Behind the scenes at the Archive: the Data Services team

Article dated: 20 September 2011

The Archive has been curating data for more than 40 years. The Data Services team play an integral part in assuring that our digital data are enriched, preserved, and accessible.

The Data Services team are highly specialised data professionals who work at the core of the Archive to validate and enhance ESDS social science data deposits. The aim of the team is to prepare high quality datasets for curation, enabling users to access all of the data and documentation they need to facilitate their research.

the data lifecycle

Here's how it works: Once data are acquired, they are passed to the Data Services team, who are responsible for the Archive's ingest activities. They carry out data validation and quality control and convert the data into a form suitable for both long-term preservation and immediate access. Each data collection is unique and requires specific research and data conditioning so that the resulting preservation and dissemination formats are of the highest order to enable secondary analysts to make informed use of the data.

Once the Submission Information Package (SIP) is ready for ingest, the Data Services team's role in the data lifecycle begins. Data deposits, both quantitative and qualitative, are carefully validated and checked to ensure data integrity, anonymisation and confidentiality. Any anomalies found are resolved in collaboration with the data depositor. Data enrichment such as improved labeling, creating additional metadata, grouping survey variables, creating data lists and transferring to a preferred dissemination format are carried out by the team. They then assign keyword search terms that link to the HASSET thesaurus, and create and update online study descriptions for each dataset.

When checks are complete, data files are migrated into several preferred standard dissemination/preservation formats, depending on their original deposit condition. Some quantitative studies are mounted in Nesstar, the Archive’s premier online data browsing tool. Nesstar allows users to explore a range of social survey data, view variable frequencies and question text, and conduct online tabulations and graphs.

The team also ensure that each study includes sufficient documentation. This may include questionnaires, methodological information, interview schedules and research reports to accompany the data, forming the complete Dissemination Information Package (DIP).

Version control is then applied to each data revision to ensure all information is retained.

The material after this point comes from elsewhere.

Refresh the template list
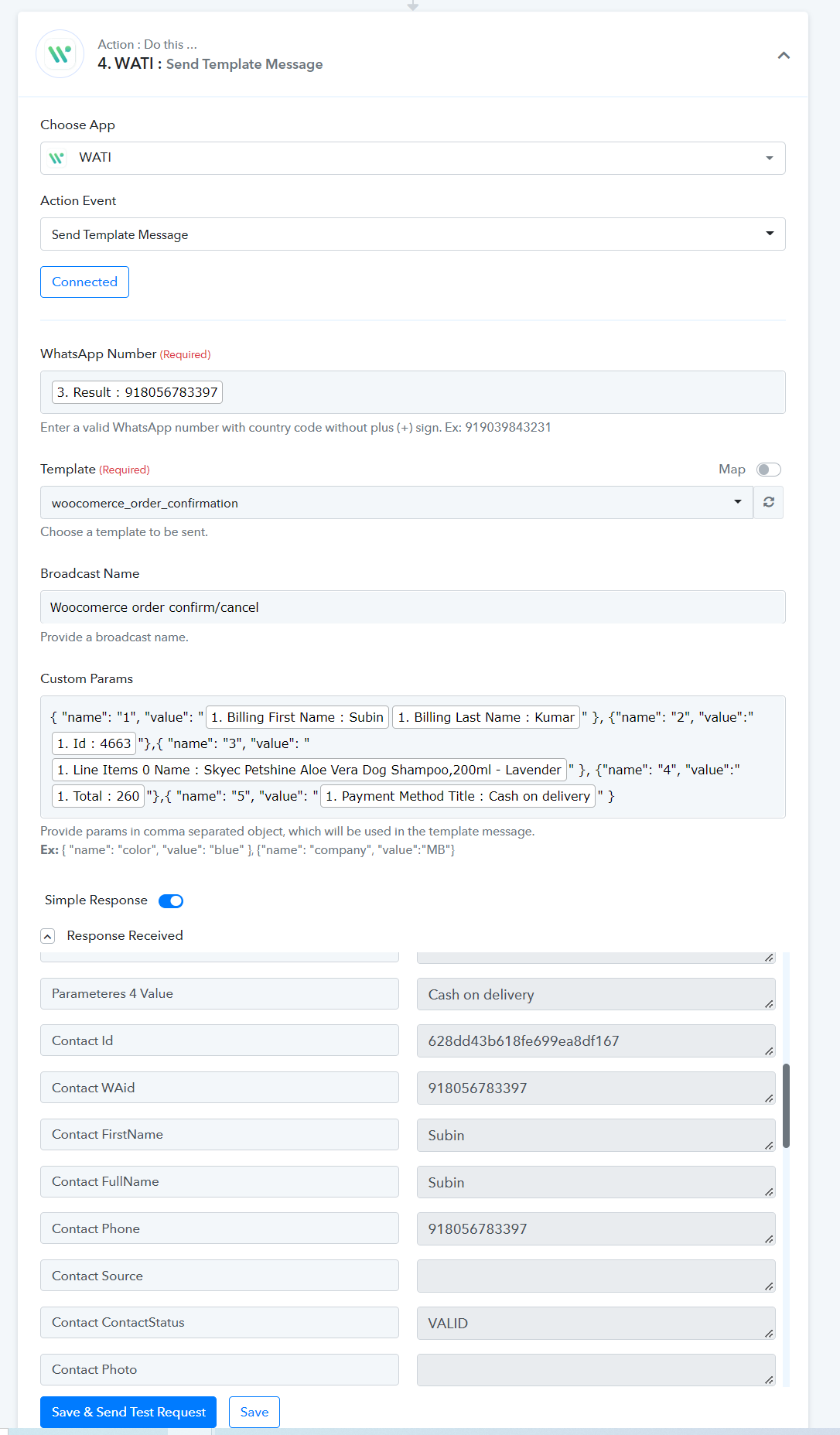 point(769,502)
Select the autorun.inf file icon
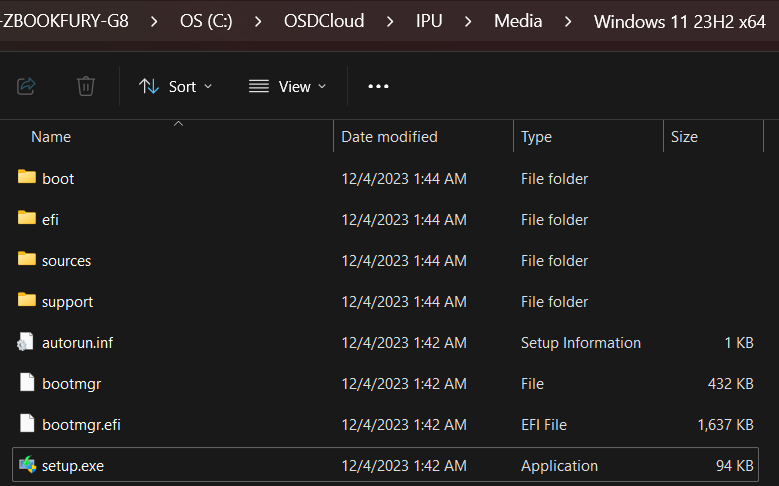The width and height of the screenshot is (779, 486). (x=27, y=342)
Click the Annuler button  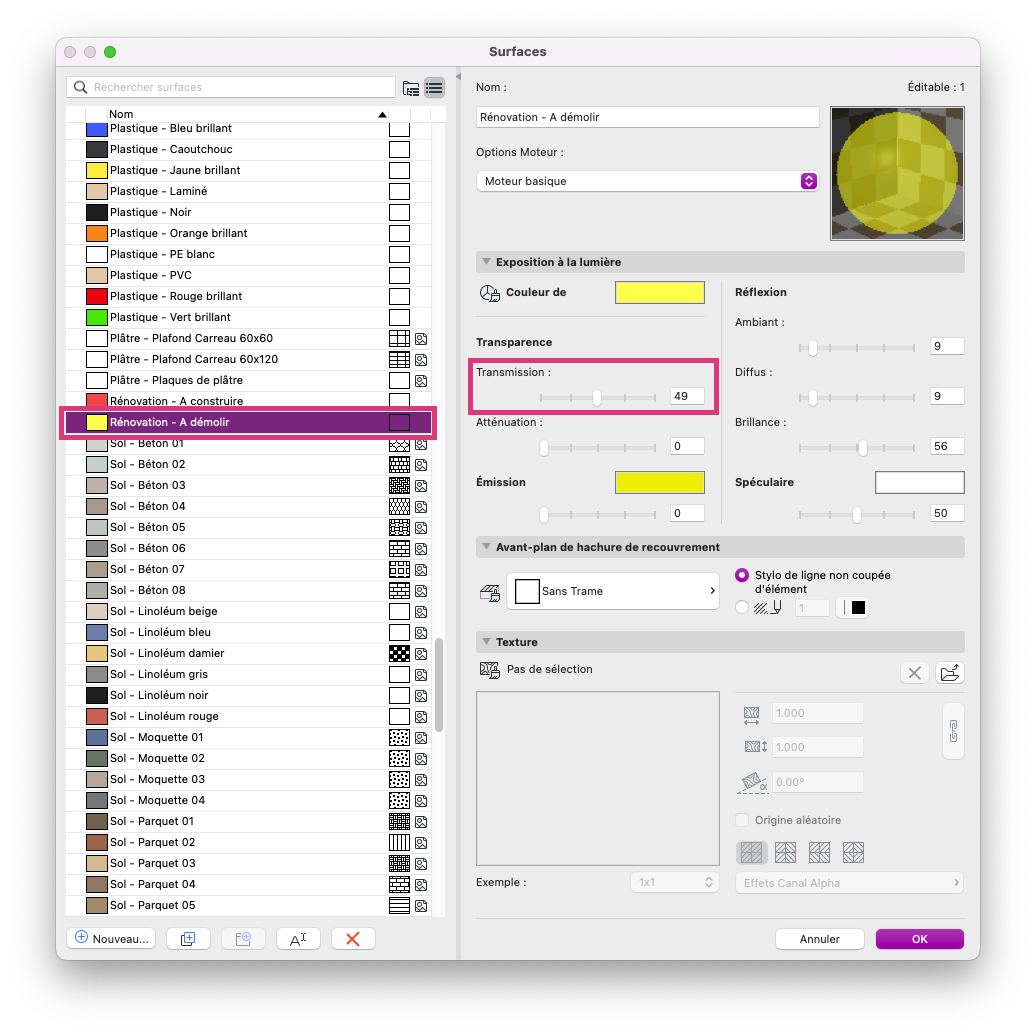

It is crucial to the Archive to ensure that deposited data are securely preserved, and that persistent data access is maintained, allowing re-use and citation of every major version of the data

When data conditioning and curation are complete, the Archival Information Package (AIP) is submitted to the Archive's preservation system for long-term management. As new data are added – or the required data formats migrate forward in response to changes in the needs of the user community – the files from the preservation system form the basis for the generation and update of studies into new access formats.